Vol. 7, No. 13 Week of March 31, 2002

Consortium abandons exploration well in Central Mackenzie Valley

Data from well identifies leads; drilling locations to be evaluated over next two winter drilling seasons; exploration license near aging Norman Wells oilfield

Gary Park

PNA Canadian Correspondent

International Frontier Resources Corp. has abandoned a wildcat well that is part of a program aimed at expanding the most northerly producing oil field in Canada.

The Devo Creek P-45 well was spudded Jan. 5 in the Central Mackenzie Valley of the Northwest Territories about 20 miles west of the Norman Wells field, which was discovered in 1920.

IFR said the 8,200-foot well tested multiple targets on Exploration License 401 held by a consortium of six companies, with EOG Resources Canada Inc. as operator.

It said an interpretation of the data has identified a number of prospect leads and firm drilling locations that will be evaluated during the next two winter drilling seasons.

The consortium is seen as the best immediate hope for pumping fresh life into the Norman Wells area, where 180 million barrels have been produced so far, but an Enbridge Inc. pipeline to Zama in northwestern Alberta is operating at only half of its capacity of 50,000 barrels per day.

Since a 20-year exploration moratorium was removed in 1995, the consortium has been awarded four licenses covering 1.1 million gross acres.

1997 lease, surface access

In 1997 IFR also negotiated freehold lease and surface access agreements, along with a benefits plan with the Sahtu Tulita District Land Corp. — one of the first deals to be reached between the petroleum industry and the First Nations since the signing of a land claim with the Canadian government.

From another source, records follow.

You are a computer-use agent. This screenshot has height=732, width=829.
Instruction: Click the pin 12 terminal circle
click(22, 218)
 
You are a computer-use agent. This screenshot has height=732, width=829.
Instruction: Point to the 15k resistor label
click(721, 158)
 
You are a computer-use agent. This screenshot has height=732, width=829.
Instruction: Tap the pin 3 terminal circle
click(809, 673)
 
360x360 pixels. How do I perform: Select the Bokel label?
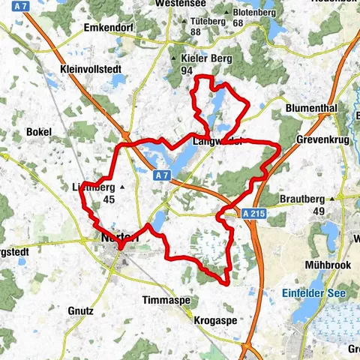point(38,132)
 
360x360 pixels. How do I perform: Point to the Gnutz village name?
point(80,310)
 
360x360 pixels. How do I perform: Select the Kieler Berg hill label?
point(207,58)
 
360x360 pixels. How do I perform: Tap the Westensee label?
point(180,4)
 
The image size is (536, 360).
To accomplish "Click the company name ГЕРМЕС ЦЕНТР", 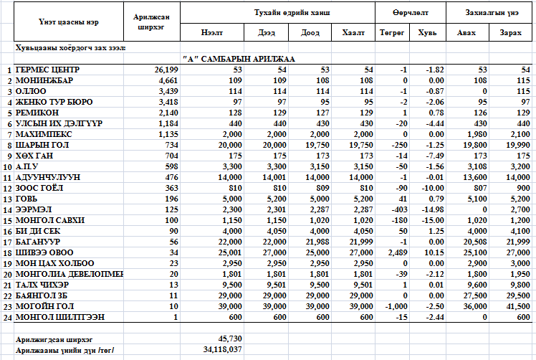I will (x=47, y=70).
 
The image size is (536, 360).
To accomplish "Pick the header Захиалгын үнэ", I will (x=491, y=12).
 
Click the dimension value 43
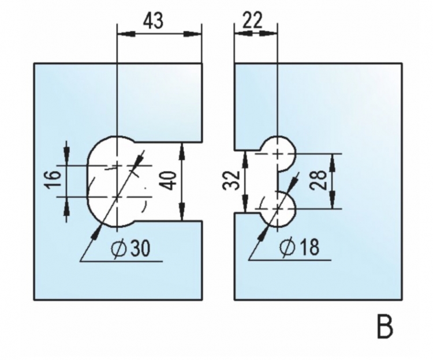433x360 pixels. click(154, 21)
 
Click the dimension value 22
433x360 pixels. click(252, 20)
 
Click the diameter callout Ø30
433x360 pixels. click(130, 248)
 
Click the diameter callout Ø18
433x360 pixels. click(300, 247)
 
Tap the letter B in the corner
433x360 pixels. click(385, 328)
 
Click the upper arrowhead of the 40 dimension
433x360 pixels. click(182, 151)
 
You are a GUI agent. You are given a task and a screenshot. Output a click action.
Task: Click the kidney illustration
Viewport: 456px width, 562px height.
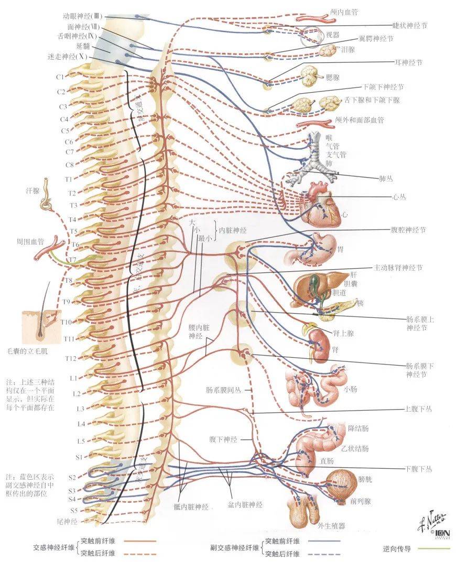point(319,343)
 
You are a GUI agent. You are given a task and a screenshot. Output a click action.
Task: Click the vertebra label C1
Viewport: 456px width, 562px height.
point(60,77)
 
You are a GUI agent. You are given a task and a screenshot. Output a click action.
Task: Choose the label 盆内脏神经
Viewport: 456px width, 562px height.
point(245,504)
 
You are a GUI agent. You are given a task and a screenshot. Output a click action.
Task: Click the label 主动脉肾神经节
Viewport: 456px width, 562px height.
point(398,268)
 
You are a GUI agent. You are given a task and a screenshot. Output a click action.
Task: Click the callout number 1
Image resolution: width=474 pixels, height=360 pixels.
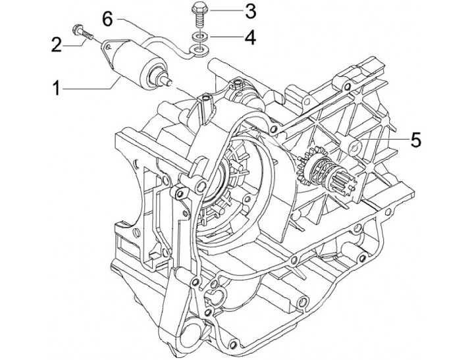point(56,89)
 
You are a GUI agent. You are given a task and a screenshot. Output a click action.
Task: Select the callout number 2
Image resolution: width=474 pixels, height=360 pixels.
point(56,45)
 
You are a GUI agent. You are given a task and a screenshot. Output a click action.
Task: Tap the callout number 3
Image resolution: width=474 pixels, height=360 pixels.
point(250,11)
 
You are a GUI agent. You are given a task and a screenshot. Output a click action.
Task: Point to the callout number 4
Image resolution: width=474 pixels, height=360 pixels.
point(250,38)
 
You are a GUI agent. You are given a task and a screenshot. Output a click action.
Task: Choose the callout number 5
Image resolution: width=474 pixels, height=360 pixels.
point(415,140)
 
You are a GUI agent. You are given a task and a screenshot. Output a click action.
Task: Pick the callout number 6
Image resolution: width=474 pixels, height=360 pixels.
point(107,19)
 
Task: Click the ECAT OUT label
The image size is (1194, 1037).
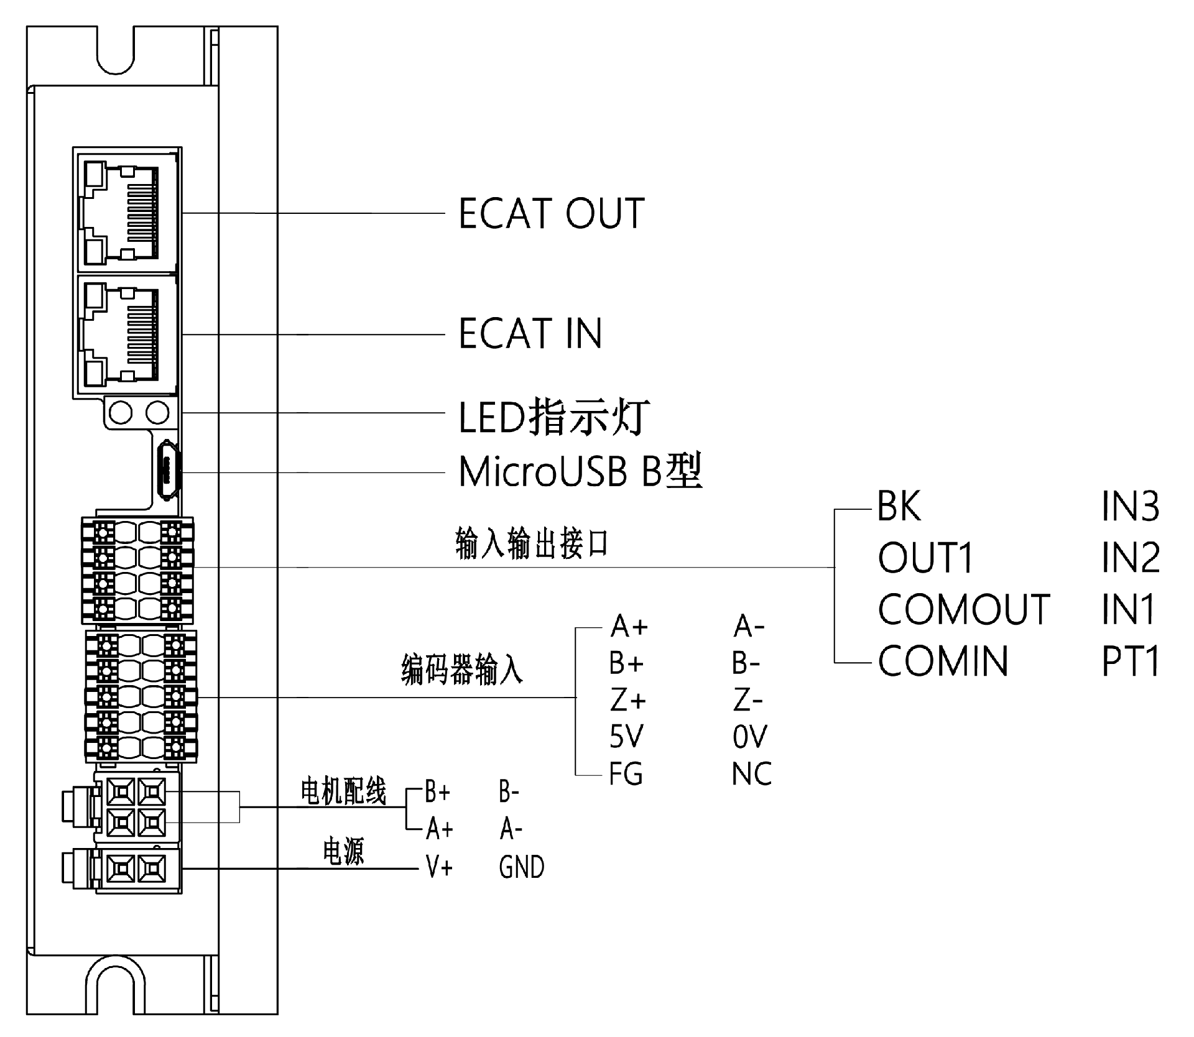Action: point(551,214)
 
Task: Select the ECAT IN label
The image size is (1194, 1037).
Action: point(530,333)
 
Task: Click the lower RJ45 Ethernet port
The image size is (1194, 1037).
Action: point(127,333)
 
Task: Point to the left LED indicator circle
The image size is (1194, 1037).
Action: point(121,412)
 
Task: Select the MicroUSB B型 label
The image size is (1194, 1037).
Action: point(580,471)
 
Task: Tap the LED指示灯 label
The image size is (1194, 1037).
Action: point(553,417)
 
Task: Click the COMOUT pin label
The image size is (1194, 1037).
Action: point(963,609)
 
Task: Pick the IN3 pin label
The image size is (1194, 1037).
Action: point(1130,507)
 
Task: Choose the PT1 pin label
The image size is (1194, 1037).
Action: point(1130,661)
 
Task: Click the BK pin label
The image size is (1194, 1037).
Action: point(899,507)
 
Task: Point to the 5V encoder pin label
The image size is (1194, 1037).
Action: point(626,737)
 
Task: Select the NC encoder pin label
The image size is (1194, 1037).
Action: point(751,774)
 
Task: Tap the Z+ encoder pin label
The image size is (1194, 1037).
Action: point(627,701)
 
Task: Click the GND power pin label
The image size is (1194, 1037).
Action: point(521,867)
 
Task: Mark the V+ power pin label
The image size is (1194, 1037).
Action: point(439,867)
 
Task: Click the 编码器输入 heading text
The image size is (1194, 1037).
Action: point(461,670)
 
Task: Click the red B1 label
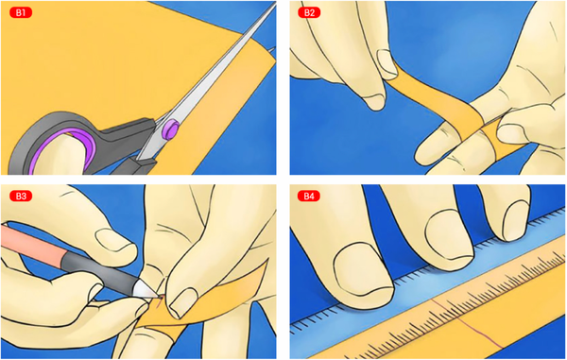[x=21, y=12]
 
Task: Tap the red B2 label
[x=309, y=12]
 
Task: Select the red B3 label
[x=21, y=196]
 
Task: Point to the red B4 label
[x=309, y=196]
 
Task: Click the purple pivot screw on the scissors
[x=171, y=129]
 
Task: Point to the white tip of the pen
[x=146, y=290]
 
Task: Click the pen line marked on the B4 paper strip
[x=467, y=322]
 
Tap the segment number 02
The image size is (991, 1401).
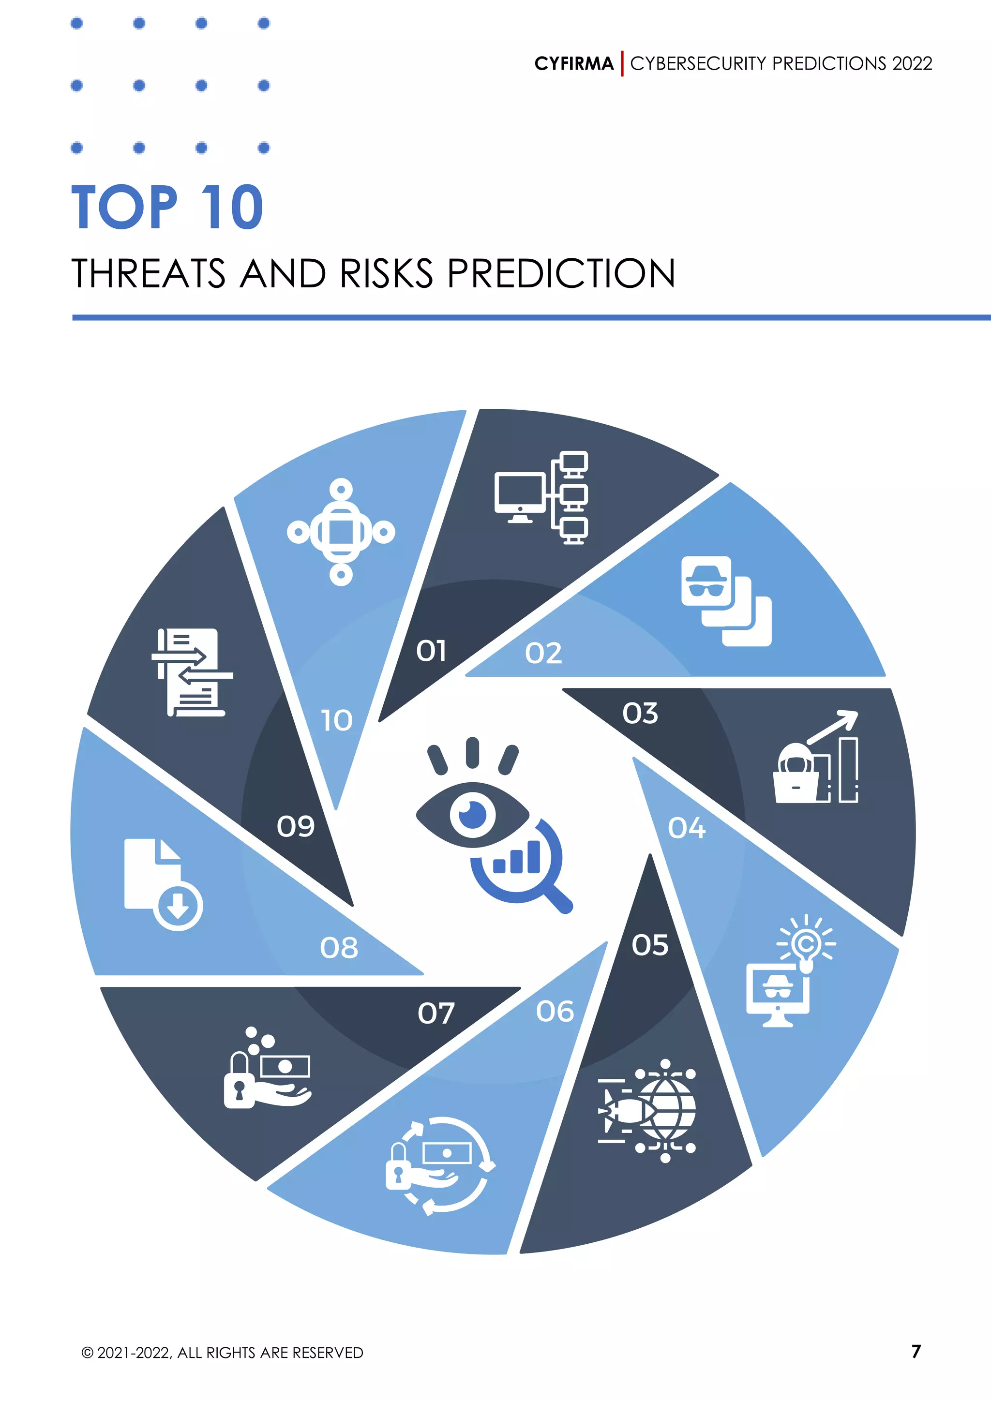pos(543,654)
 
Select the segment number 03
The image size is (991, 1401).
pos(640,713)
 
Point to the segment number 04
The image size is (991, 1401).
pos(687,828)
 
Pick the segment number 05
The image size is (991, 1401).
pos(650,945)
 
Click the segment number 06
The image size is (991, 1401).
pos(555,1011)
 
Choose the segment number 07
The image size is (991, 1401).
pos(435,1013)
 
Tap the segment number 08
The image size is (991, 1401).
pos(339,948)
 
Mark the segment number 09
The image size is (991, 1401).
pos(295,827)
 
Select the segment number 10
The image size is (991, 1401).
pos(336,721)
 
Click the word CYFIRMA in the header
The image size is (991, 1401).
pos(573,63)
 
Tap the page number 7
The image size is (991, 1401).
pos(916,1352)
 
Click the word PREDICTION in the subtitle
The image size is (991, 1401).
pos(561,273)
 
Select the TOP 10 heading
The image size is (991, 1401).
pos(167,208)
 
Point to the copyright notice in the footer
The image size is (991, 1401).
pos(222,1353)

Through various farm-outs, IFR 10.875 percent formed a consortium with Northrock Resources Ltd. (a wholly owned subsidiary of Unocal Corp.) 32.5 percent, Anadarko Canada Energy Ltd. 32.5 percent, EOG Resources Canada 17.5 percent and Pacific Rodera Ventures Inc. 6.25 percent.

The consortium has spent C$16 million exploring the area; 500 miles of two-dimensional seismic and two large aero-magnetic surveys have been acquired; and the partners plan to spend another C$31 million on future exploration.

A total of eight prospective plays have been identified, ranging in depths from 1,150 feet to 11,500 feet, with drilling costs estimated at C$8 million to C$13 million per well.

Reserve estimates range from 10 million to 200 million barrels for oil prospects and 200 billion to 850 billion cubic feet for gas prospects.